Загорелые толстые ребята встречались нам с матерями, высоко над нами темнели густо поросшие соснами горы, шумела вода.

И вдруг на минуту мне захотелось остаться жить здесь. Мы сели на скамеечку около канала, мимо нас беззвучно проплывали по течению одна за другой баржи с рисом.

Этот канал соединял озеро Бива с Киото, шел сотни миль. Очарование нарушили откуда-то взявшиеся фотографы.

Пора было собираться домой в Асию. Мы попросили хозяина, чтобы нас отправили в Киото на барже с рисом. Нас провожали двое членов общества, молодые японец и японка.
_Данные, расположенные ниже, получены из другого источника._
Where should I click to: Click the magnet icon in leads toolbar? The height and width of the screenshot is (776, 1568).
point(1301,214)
Мы сели на скрипящие рисом громадные тюки. Стоя на носу, человек веслом направлял лодку по течению, и мы тихо поплыли мимо зеленых берегов, цветущих садов, поросших соснами высоких гор и деревень. И это опять было прекрасно, как в сказке.
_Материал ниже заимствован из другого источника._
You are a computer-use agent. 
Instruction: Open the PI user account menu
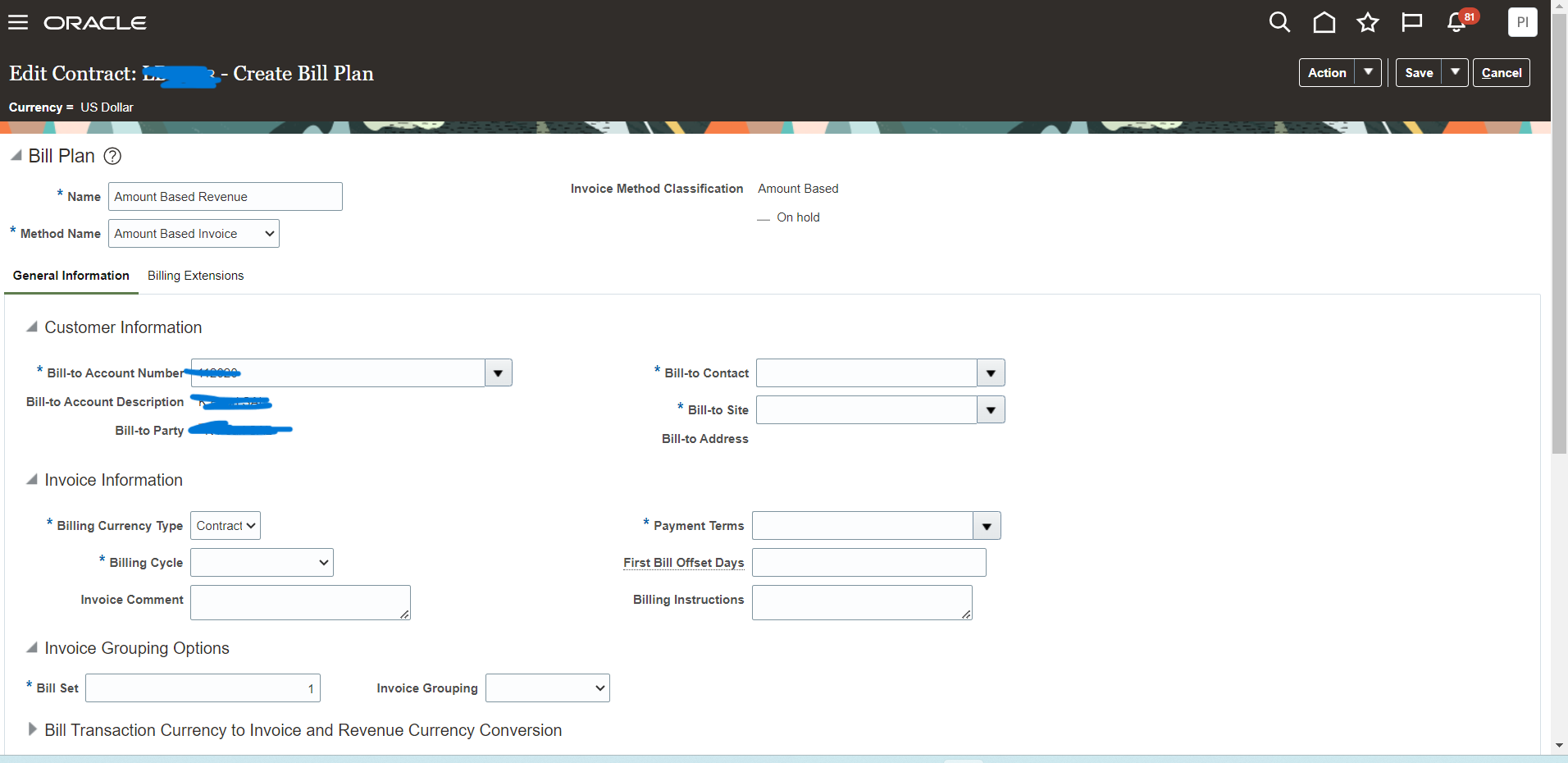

Мы плыли так около часа, и вдруг перед нами выросла крутая гора, мы не успели опомниться, как лодка наша юркнула в темноту. Лодочник зажег фонарь, желтый свет осветил сырые осклизлые своды над головой, на нас капала вода. Навстречу вдоль стены по канату тащили лодки. Голоса перекликавшихся лодочников гулко неслись по воде. Мы вынырнули на ярко ослепившее глаза солнце и снова тотчас же увидали впереди другую скалу. На этот раз мы долго неслись в темноте и, когда выскочили, увидали пристань. Киото.
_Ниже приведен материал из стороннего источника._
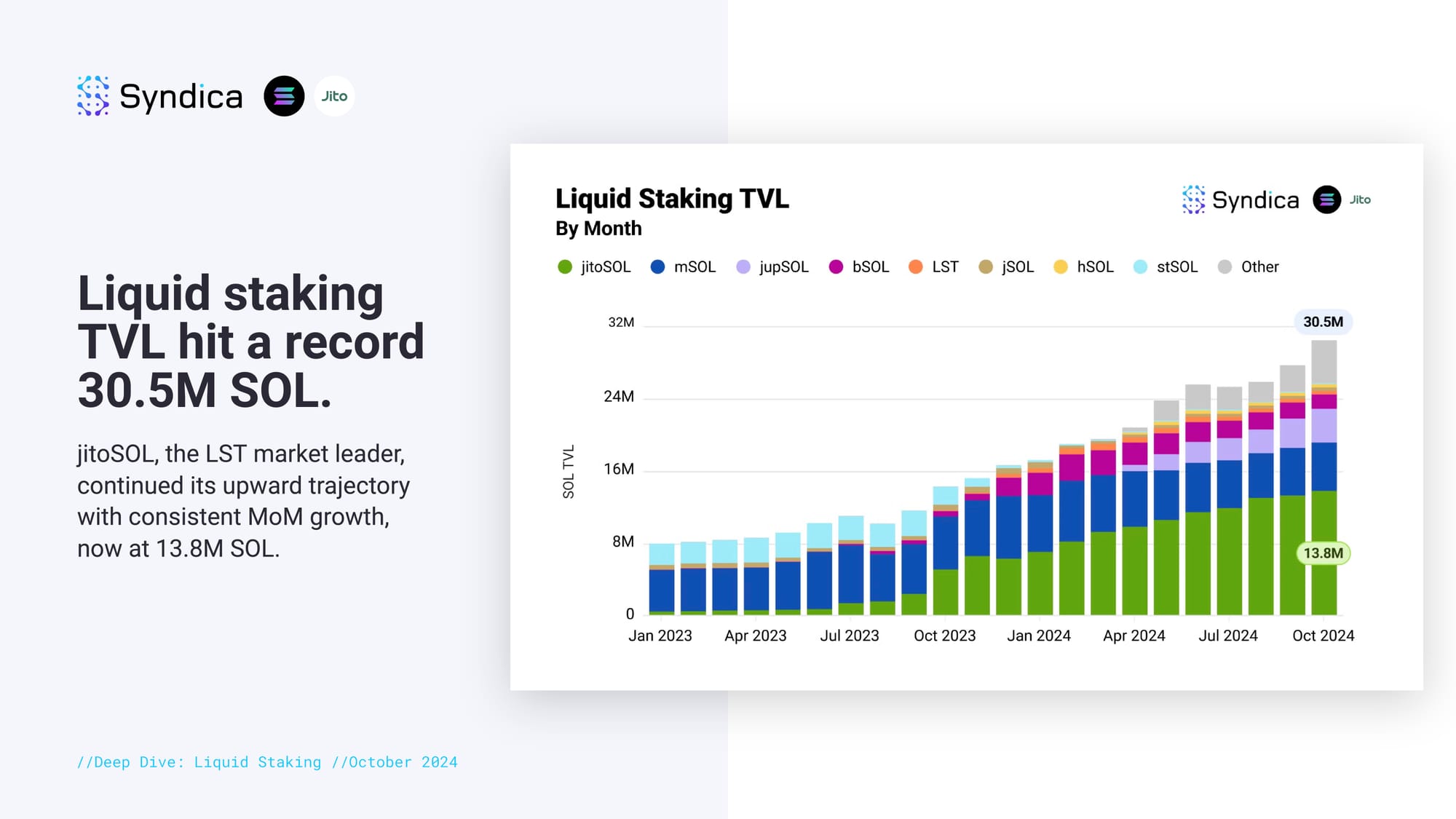The width and height of the screenshot is (1456, 819).
Task: Click the Oct 2024 axis label
Action: coord(1323,636)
Мы хотим показать вам домик, построенный нами для странников, — сказал нам молодой человек. — Он здесь недалеко.

Для каких странников?

Для всех, кто нуждается в крове. Много бедных людей идут по дороге, не зная, где преклонить голову. Наш домик не отличается роскошью, но все-таки странник найдет там все, что необходимо ему.

Мы прошли мимо крутых склонов, сплошь заросших цветущими кустами азалий: белых, оранжевых, розовых, и стали подниматься по дороге еще выше, в горы. Перешли по деревянному мосту через ручей и уперлись в ущелье. Здесь, среди старых, тенистых деревьев стояла маленькая хижина. Мы разулись и вошли. В печке лежали обгорелые концы дров, на деревянной полке котелок, чайник, солонка с солью, примитивная посуда.

Здесь кто-то ночевал, — сказал молодой человек и, выйдя на двор, нарубил дров, сложил их около печки, принес ведро воды, насыпал риса в котелок.

Как часто здесь ночуют?

Почти каждый день.

А если мы приедем в Киото, мы можем здесь переночевать?

Конечно, мы будем так рады. Вы всегда найдете здесь воду, дрова и рис.

14. Самурай

Стояла удушающая жара, жара, которую даже не могут представить себе люди в других странах, разве только в тропиках. Это самое тяжелое время в Японии. Начинается оно в июне, длится около трех недель и называется «нюбай». Почти беспрерывно идет тяжелый, густой дождь, не освежающий, а наоборот, еще больше насыщающий удушливую атмосферу. От малейшего движения люди покрываются липким потом: днем, ночью дыханье сперто, вздохнуть полной грудью нельзя. Просвета, отдыха — нет. Ночью особенно тяжело. Вокруг нашей кровати или «футона», потому что кроватей у нас нет, — полог, сеток нельзя вставить в раздвигающиеся бумажные дверцы, заменяющие окна. А если вы еще с вечера недостаточно аккуратно подоткнете низ полога под футон, — москиты и комары заедят вас. Спать трудно, но если с вечера вам удалось заснуть, вы проснетесь среди ночи, вскочите, сядете на постель и начинаете судорожно ловить воздух. Ночная рубашка, волосы, подушка — все мокрое, хоть выжимай. Но выжимать или менять белье смысла нет. Через пять минут тело снова покрывается потом, пот струится по лбу, по шее, по спине.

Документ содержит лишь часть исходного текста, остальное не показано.